Reputation: 168
I have the following dataframe in python:
month = [1,2,3,4,5,6,7,8,9,10,11,12,13,14,15,16,17,18,19,20,1,2,3,4]
active = [1,1,1,1,0,0,0,0,0,0,0,0,0,0,0,0,0,0,0,0,1,1,1,1]
data1 = [1709.1,3869.7,4230.4,4656.9,48566.0,0,0,0,0,0,0,0,0,0,0,0,0,0,0,0,93738.2,189293.2,194412.6,206585.8]
df = pd.DataFrame({
'month' : month,
'active' : active,
'd1' : data1,
'calculate' : 0,
});
and I want to calculate the column 'calculate', in the following way:
month active d1 calculate 0 1 1 1709.1 569.70 1 2 1 3869.7 1859.60 2 3 1 4230.4 3269.73 3 4 1 4656.9 4822.03 4 5 0 48566.0 0.00 5 6 0 0.0 0.00 6 7 0 0.0 0.00 7 8 0 0.0 0.00 8 9 0 0.0 0.00 9 10 0 0.0 0.00 10 11 0 0.0 0.00 11 12 0 0.0 0.00 12 13 0 0.0 0.00 13 14 0 0.0 0.00 14 15 0 0.0 0.00 15 16 0 0.0 0.00 16 17 0 0.0 0.00 17 18 0 0.0 0.00 18 19 0 0.0 0.00 19 20 0 0.0 0.00 20 1 1 93738.2 31246.07 21 2 1 189293.2 94343.80 22 3 1 194412.6 159148.00 23 4 1 206585.8 228009.93
I am doing it in the following way:
df['calculate'] = np.where(
df.month > 1,
np.where(
df.active,
(df.d1/3).cumsum(),
0,
),
(df['d1']/3)
)
but the result is not what was expected:
month active d1 calculate 0 1 1 1709.1 569.700000 1 2 1 3869.7 1859.600000 2 3 1 4230.4 3269.733333 3 4 1 4656.9 4822.033333 4 5 0 48566.0 0.000000 5 6 0 0.0 0.000000 6 7 0 0.0 0.000000 7 8 0 0.0 0.000000 8 9 0 0.0 0.000000 9 10 0 0.0 0.000000 10 11 0 0.0 0.000000 11 12 0 0.0 0.000000 12 13 0 0.0 0.000000 13 14 0 0.0 0.000000 14 15 0 0.0 0.000000 15 16 0 0.0 0.000000 16 17 0 0.0 0.000000 17 18 0 0.0 0.000000 18 19 0 0.0 0.000000 19 20 0 0.0 0.00 20 1 1 93738.2 31246.07 21 2 1 189293.2 115354.50 22 3 1 194412.6 180158.70 23 4 1 206585.8 249020.63
I do not know if I am clear in my request, I thank who can help me.
Upvotes: 1
Views: 633
Reputation: 51175
New Answer
You were overcomplicating your problem with your conditions, your problem can be reduced to this:
df.groupby(df.active.ne(df.active.shift()).cumsum()).d1.cumsum().div(3) * df.active
0 569.700000
1 1859.600000
2 3269.733333
3 4822.033333
4 0.000000
5 0.000000
6 0.000000
7 0.000000
8 0.000000
9 0.000000
10 0.000000
11 0.000000
12 0.000000
13 0.000000
14 0.000000
15 0.000000
16 0.000000
17 0.000000
18 0.000000
19 0.000000
20 31246.066667
21 94343.800000
22 159148.000000
23 228009.933333
dtype: float64
Old Answer (I think it's still useful to include to explain the logic of what was being attempted)
You only want the cumulative sum of consecutive regions of 1s, however, when you get to the end of your DataFrame, you are continuing with the cumulative sum of the rest of the DataFrame.
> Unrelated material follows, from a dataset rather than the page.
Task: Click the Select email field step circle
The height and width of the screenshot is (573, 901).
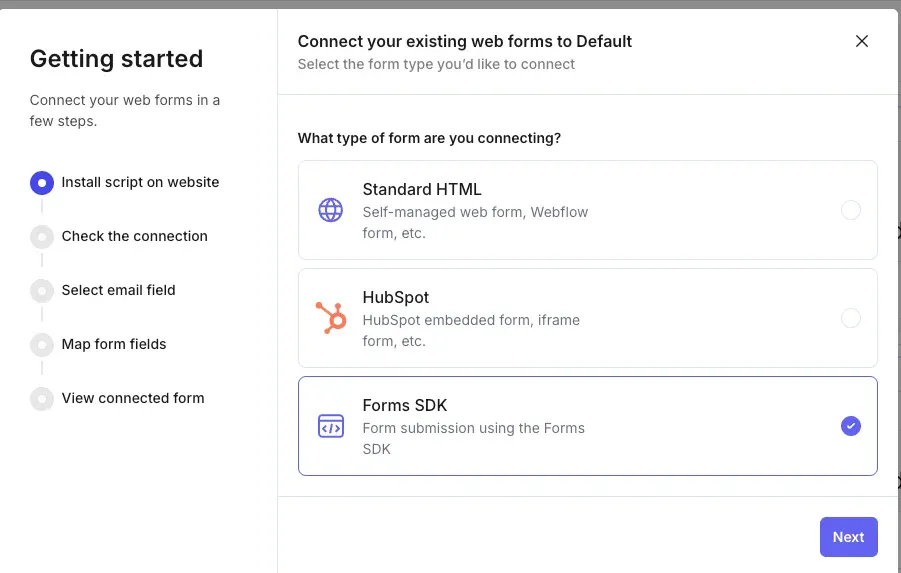Action: click(x=42, y=291)

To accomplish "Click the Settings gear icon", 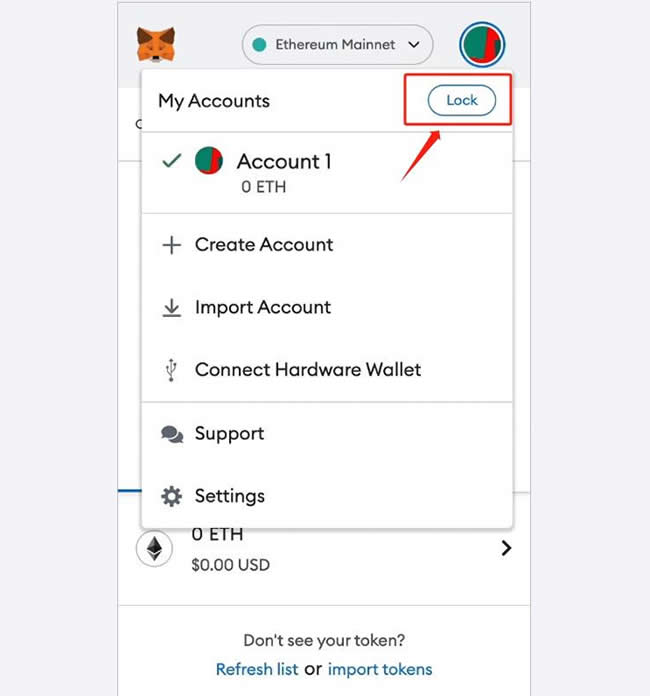I will [171, 496].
One solution is calculting the cumsum
per group of consecutive 1s, and then using this result in your final check.
I also like to avoid chaining calls to np.where
when np.select
is much easier to read.
s = df.groupby(df.active.ne(df.active.shift()).cumsum()).d1.cumsum()
c1 = df.month.gt(1) & df.active
c2 = df.month.gt(1) & ~df.active
df.assign(calculate=np.select([c1, c2], [s.div(3), 0], df.d1.div(3)))
month active d1 calculate
0 1 1 1709.1 569.700000
1 2 1 3869.7 1859.600000
2 3 1 4230.4 3269.733333
3 4 1 4656.9 4822.033333
4 5 0 48566.0 0.000000
5 6 0 0.0 0.000000
6 7 0 0.0 0.000000
7 8 0 0.0 0.000000
8 9 0 0.0 0.000000
9 10 0 0.0 0.000000
10 11 0 0.0 0.000000
11 12 0 0.0 0.000000
12 13 0 0.0 0.000000
13 14 0 0.0 0.000000
14 15 0 0.0 0.000000
15 16 0 0.0 0.000000
16 17 0 0.0 0.000000
17 18 0 0.0 0.000000
18 19 0 0.0 0.000000
19 20 0 0.0 0.000000
20 1 1 93738.2 31246.066667
21 2 1 189293.2 94343.800000
22 3 1 194412.6 159148.000000
23 4 1 206585.8 228009.933333
Upvotes: 1